## Penggalan Teks
++++++
TEMPO.CO, Jakarta - Komisi Pemberantasan Korupsi (KPK) meyakini bisa membuktikan peran terdakwa dalam perkara suap proyek Kartu Tanda Penduduk elektronik atau e-KTP, yang merugikan negara Rp 2,3 triliun.
Wakil Ketua KPK Saut Situmorang mengatakan, kelak, pengadilan mampu mengungkap perbuatan bekas Direktur Jenderal Kependudukan dan Pencatatan Sipil, Irman, dan mantan Direktur Pengelolaan Informasi dan Administrasi Kependudukan, Sugiharto, dalam skandal ini. "Kami sangat yakin. Kami sudah mendalami kasus ini tiga tahun," kata Saut di Jakarta, Ahad, 12 Maret 2017.
Baca: Menteri di Kasus E-KTP, Jokowi: Utamakan Praduga Tak Bersalah
KPK telah menelisik kasus e-KTP dengan nilai proyek Rp 5,84 triliun sejak 2014. Selama pemeriksaan terhadap Irman dan Sugiharto, komisi antirasuah sudah memanggil 294 saksi dari berbagai kalangan. Mulai pejabat pemerintah, mantan dan anggota Dewan Perwakilan Rakyat, serta pengusaha pemenang proyek e-KTP dari konsorsium Perum Percetakan Negara RI.
Menurut Saut, seluruh dugaan peran Irman dan Sugiharto yang ada dalam dakwaan dan bukti-buktinya akan dibacakan dalam persidangan. Seperti Saut, Ketua KPK Agus Rahardjo juga meyakini Pengadilan Tindak Pidana Korupsi Jakarta akan membuktikannya. "Ikuti saja proses di pengadilan," kata Agus. Pengadilan Tipikor akan kembali menggelar sidang pada Kamis, 16 Maret, dengan agenda pemanggilan saksi.
++++++
## Catatan Data
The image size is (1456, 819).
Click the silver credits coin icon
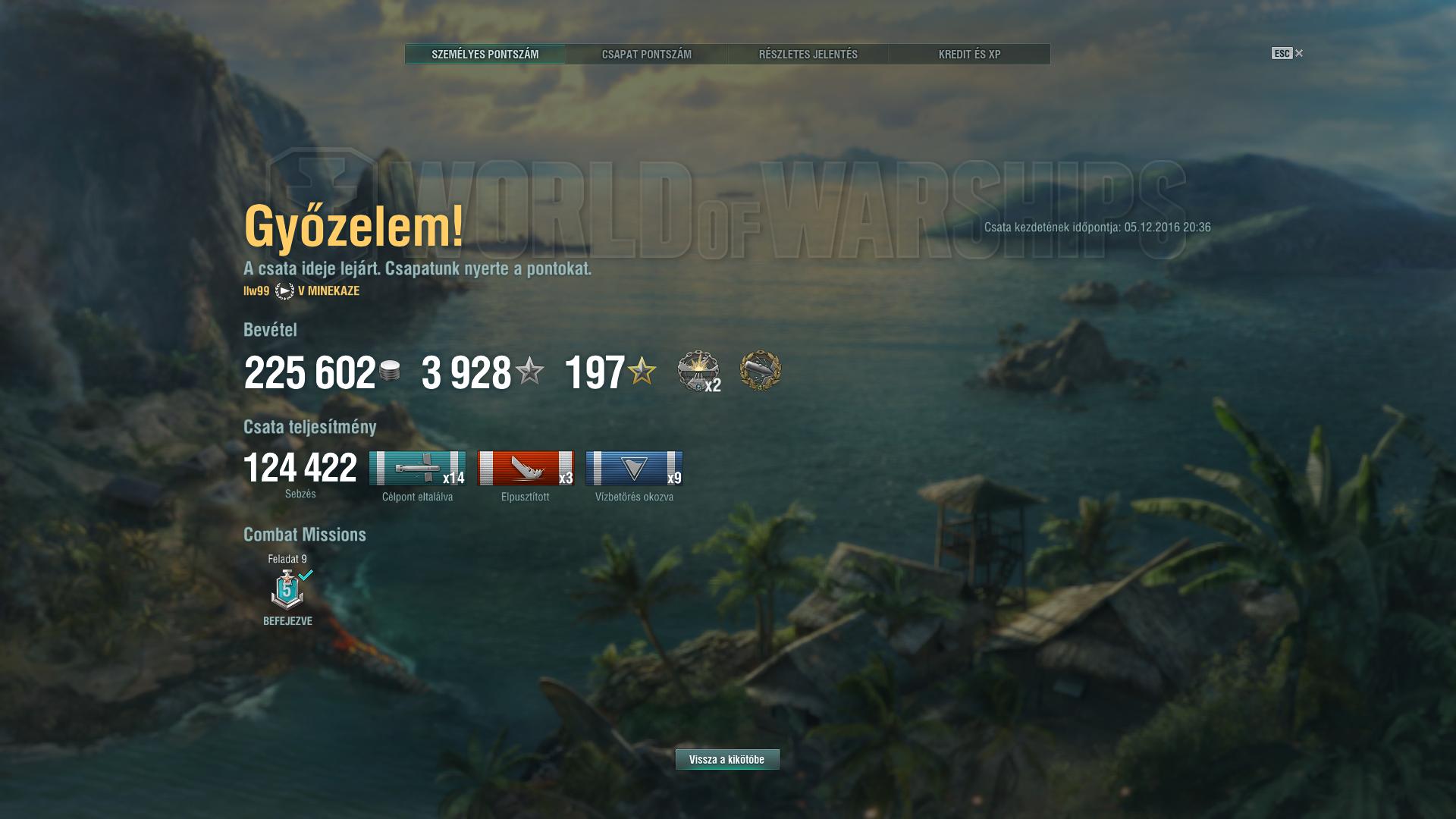pyautogui.click(x=390, y=370)
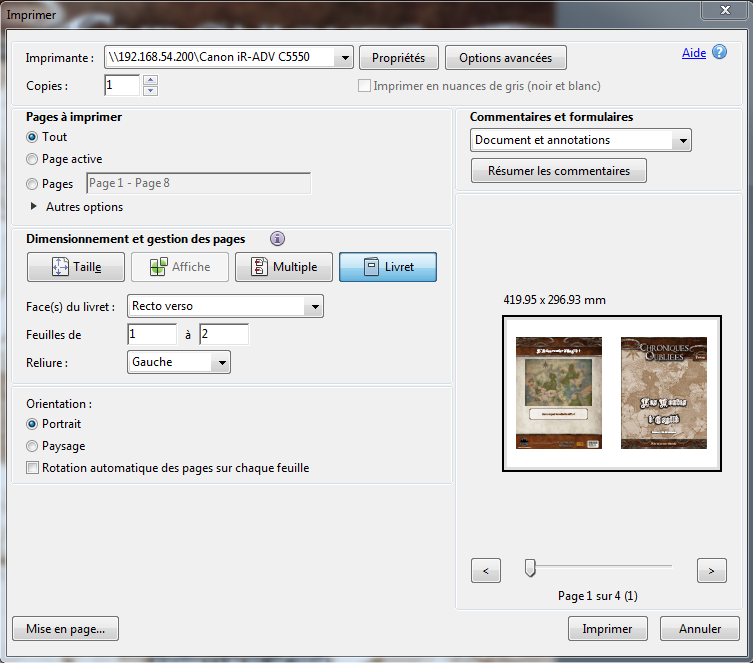This screenshot has width=753, height=663.
Task: Click the page preview slider handle
Action: pos(530,568)
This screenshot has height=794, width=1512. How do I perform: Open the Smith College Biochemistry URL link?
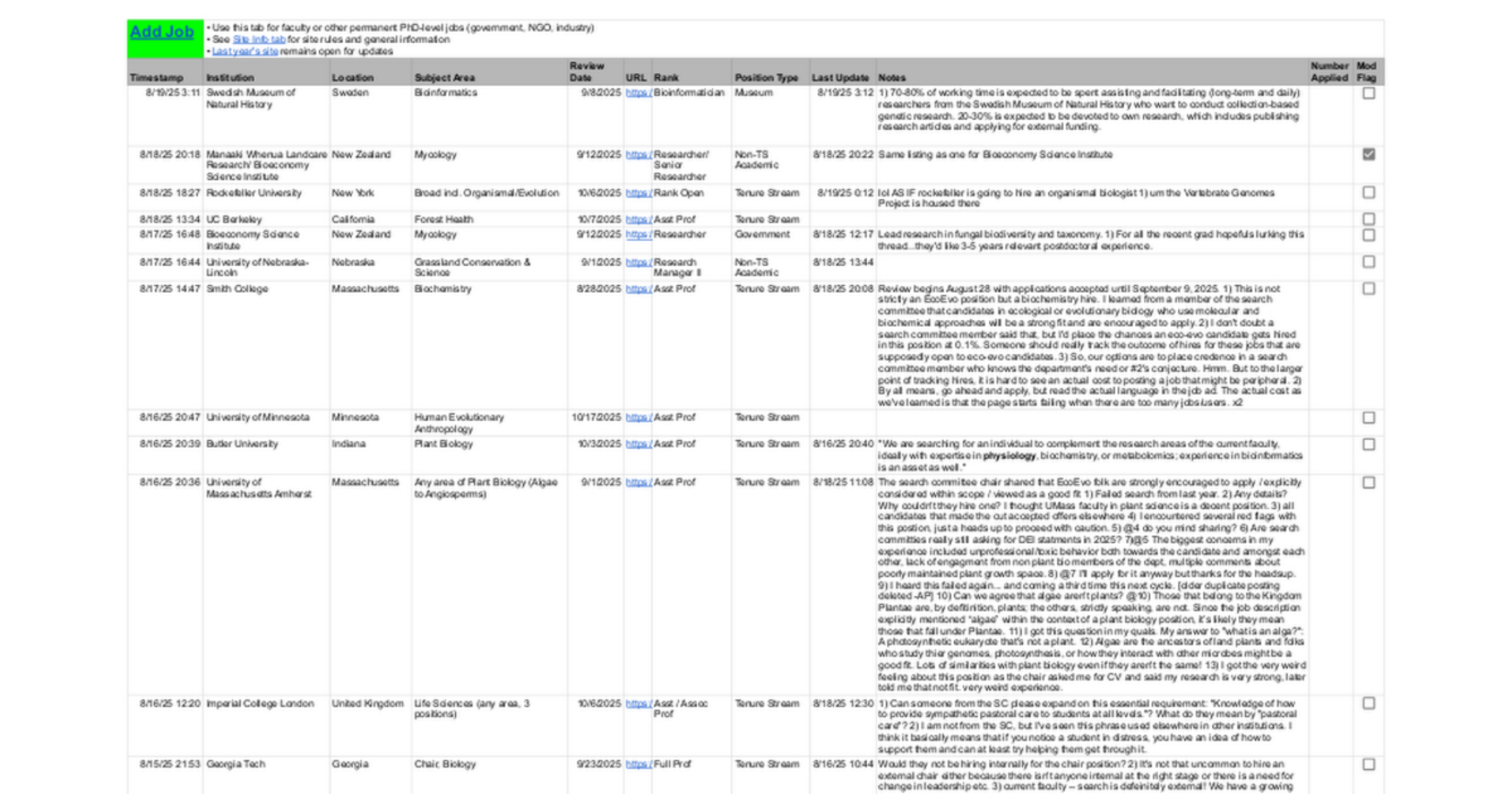(x=638, y=289)

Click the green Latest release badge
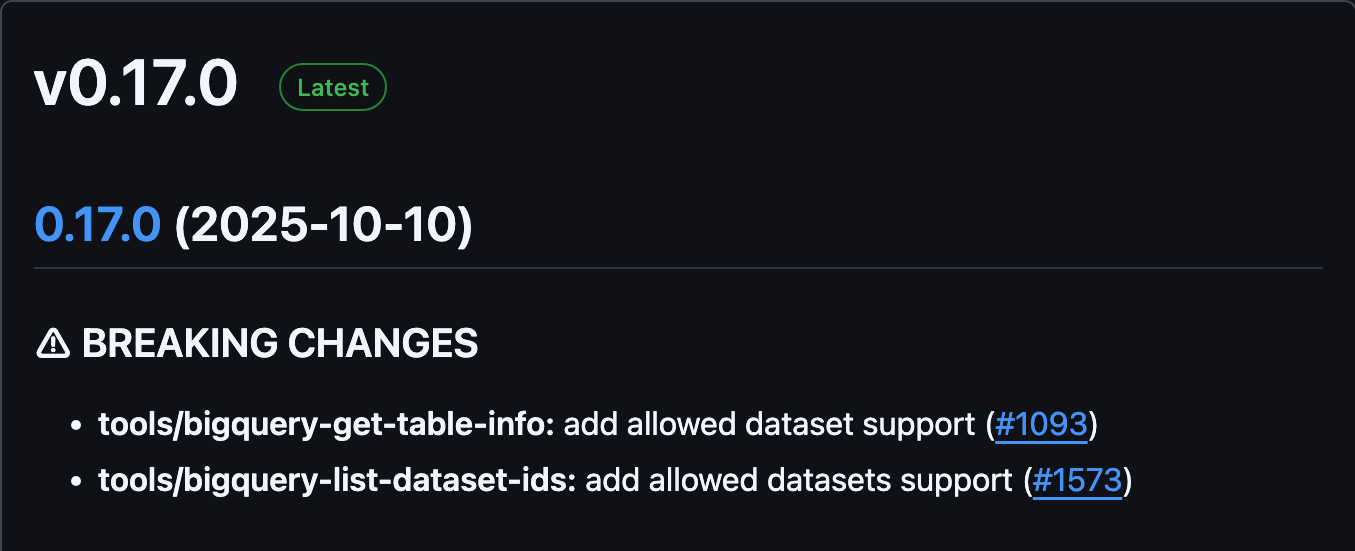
++++++
## Kegiatan
A) Sebutkan semua nama orang yang tercantum dalam teks berita di atas.
B) Ganti "bekas" dengan "mantan", lalu tuliskan kembali bagian teks berita dari "Wakil Ketua KPK" sampai "12 Maret 2017.".
Catatan data di atas tidak berperan sama sekali dalam hal ini.

## Hasil Tiap Tugas
A) Saut Situmorang, Irman, Sugiharto, Jokowi, Agus Rahardjo

B)
Wakil Ketua KPK Saut Situmorang mengatakan, kelak, pengadilan mampu mengungkap perbuatan mantan Direktur Jenderal Kependudukan dan Pencatatan Sipil, Irman, dan mantan Direktur Pengelolaan Informasi dan Administrasi Kependudukan, Sugiharto, dalam skandal ini. "Kami sangat yakin. Kami sudah mendalami kasus ini tiga tahun," kata Saut di Jakarta, Ahad, 12 Maret 2017.